Text to read.
**********
Employee engagement is a hot topic nowadays for many companies because of its undeniable impact on productivity and creativity.Creating and sustaining this engagement is particularly necessary in France given the low motivation of employees: surveys show that less than one in ten employees is fully engaged in their professional life! Many companies are therefore investing in ways to increase it, in particular by seeking to improve employees’ Quality of Life at Work (QWL). They offer flexible working hours and teleworking days; more friendly premises; relaxation rooms; they organise interdepartmental events…. These efforts, like the new legal provisions, do contribute to improving the quality of life at work. But their effects on engagement are not always up to the desired expectations….
Does there exist a solution that would multiply the results already obtained?
Yes, but on condition that…… companies are aware of the significant factors affecting the quality of life of employees. And of the key role the manager plays in the deployment of such factors! The factors that influence employee engagement are well known. For nearly twenty years, the Gallup Institute has been measuring employee engagement using its Q12 questionnaire, which evaluates how each employee lives their daily life, specifically if they:
- Clearly know what is expected of them
- Have the means to achieve the objectives set
- Can work on a daily basis on topics where they feel effective
- Are recognised for the quality of their work
- Feel that their manager is interested in them
- Have opportunities to develop
- Observe that their opinions matter
- Feel that their work is important
- Consider that their colleagues do a good job
- Regularly discuss their progress with their manager
- Are encouraged to acquire new skills
- Can balance personal/professional life
However, the implementation of these factors depends essentially on the DIRECT MANAGER.
**********
Dataset entries.
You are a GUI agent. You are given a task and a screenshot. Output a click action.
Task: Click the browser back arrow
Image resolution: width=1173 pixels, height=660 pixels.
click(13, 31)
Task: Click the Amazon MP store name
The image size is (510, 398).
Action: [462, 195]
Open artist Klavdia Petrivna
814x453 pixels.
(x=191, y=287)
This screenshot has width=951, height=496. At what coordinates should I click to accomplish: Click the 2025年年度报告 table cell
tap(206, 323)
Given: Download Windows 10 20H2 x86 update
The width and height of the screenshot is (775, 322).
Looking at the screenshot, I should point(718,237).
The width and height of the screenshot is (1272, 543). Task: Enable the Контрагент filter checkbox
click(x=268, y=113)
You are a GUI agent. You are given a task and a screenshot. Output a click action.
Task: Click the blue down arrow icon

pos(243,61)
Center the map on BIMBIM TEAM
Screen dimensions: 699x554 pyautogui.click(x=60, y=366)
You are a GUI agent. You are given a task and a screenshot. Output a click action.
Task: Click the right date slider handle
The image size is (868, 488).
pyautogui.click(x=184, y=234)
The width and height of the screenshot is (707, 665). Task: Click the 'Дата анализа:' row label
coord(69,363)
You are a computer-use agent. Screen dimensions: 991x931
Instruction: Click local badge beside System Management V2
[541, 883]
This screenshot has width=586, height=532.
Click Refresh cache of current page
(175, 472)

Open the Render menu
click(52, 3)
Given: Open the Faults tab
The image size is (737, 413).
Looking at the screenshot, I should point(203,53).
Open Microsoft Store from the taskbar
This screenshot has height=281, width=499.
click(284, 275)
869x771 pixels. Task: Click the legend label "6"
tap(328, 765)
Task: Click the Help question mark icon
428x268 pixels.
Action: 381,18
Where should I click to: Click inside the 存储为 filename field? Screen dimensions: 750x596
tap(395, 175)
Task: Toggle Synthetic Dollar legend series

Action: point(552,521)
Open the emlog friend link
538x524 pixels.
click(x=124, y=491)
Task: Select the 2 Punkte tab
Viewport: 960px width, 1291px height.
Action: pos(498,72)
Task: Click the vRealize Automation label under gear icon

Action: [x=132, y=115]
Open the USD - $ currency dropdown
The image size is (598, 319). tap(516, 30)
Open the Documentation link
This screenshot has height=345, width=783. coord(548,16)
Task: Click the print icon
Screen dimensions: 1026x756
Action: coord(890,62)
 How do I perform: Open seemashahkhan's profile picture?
**********
Tasks for this exercise.
• A. For each statement, say whether it agrees with the passage on employee engagement, and support each yes or no with the deciding words of the passage, quoted exactly.
(i) Surveys show that fewer than one in ten employees are fully engaged in their professional life.
(ii) The Gallup Institute has been measuring employee engagement with its Q12 questionnaire for about ten years.
(iii) Implementing the engagement factors depends essentially on the direct manager.
• B. Reproduce word for word the portion of the passage on employee engagement between "Employee engagement is" and "results already obtained?", inclusive.
Base every response on the passage about employee engagement alone.

Responses by task.
• A.
(i) Yes: "surveys show that less than one in ten employees is fully engaged in their professional life"
(ii) No: "For nearly twenty years, the Gallup Institute has been measuring employee engagement using its Q12 questionnaire"
(iii) Yes: "the implementation of these factors depends essentially on the DIRECT MANAGER."

• B.
Employee engagement is a hot topic nowadays for many companies because of its undeniable impact on productivity and creativity.Creating and sustaining this engagement is particularly necessary in France given the low motivation of employees: surveys show that less than one in ten employees is fully engaged in their professional life! Many companies are therefore investing in ways to increase it, in particular by seeking to improve employees’ Quality of Life at Work (QWL). They offer flexible working hours and teleworking days; more friendly premises; relaxation rooms; they organise interdepartmental events…. These efforts, like the new legal provisions, do contribute to improving the quality of life at work. But their effects on engagement are not always up to the desired expectations….
Does there exist a solution that would multiply the results already obtained?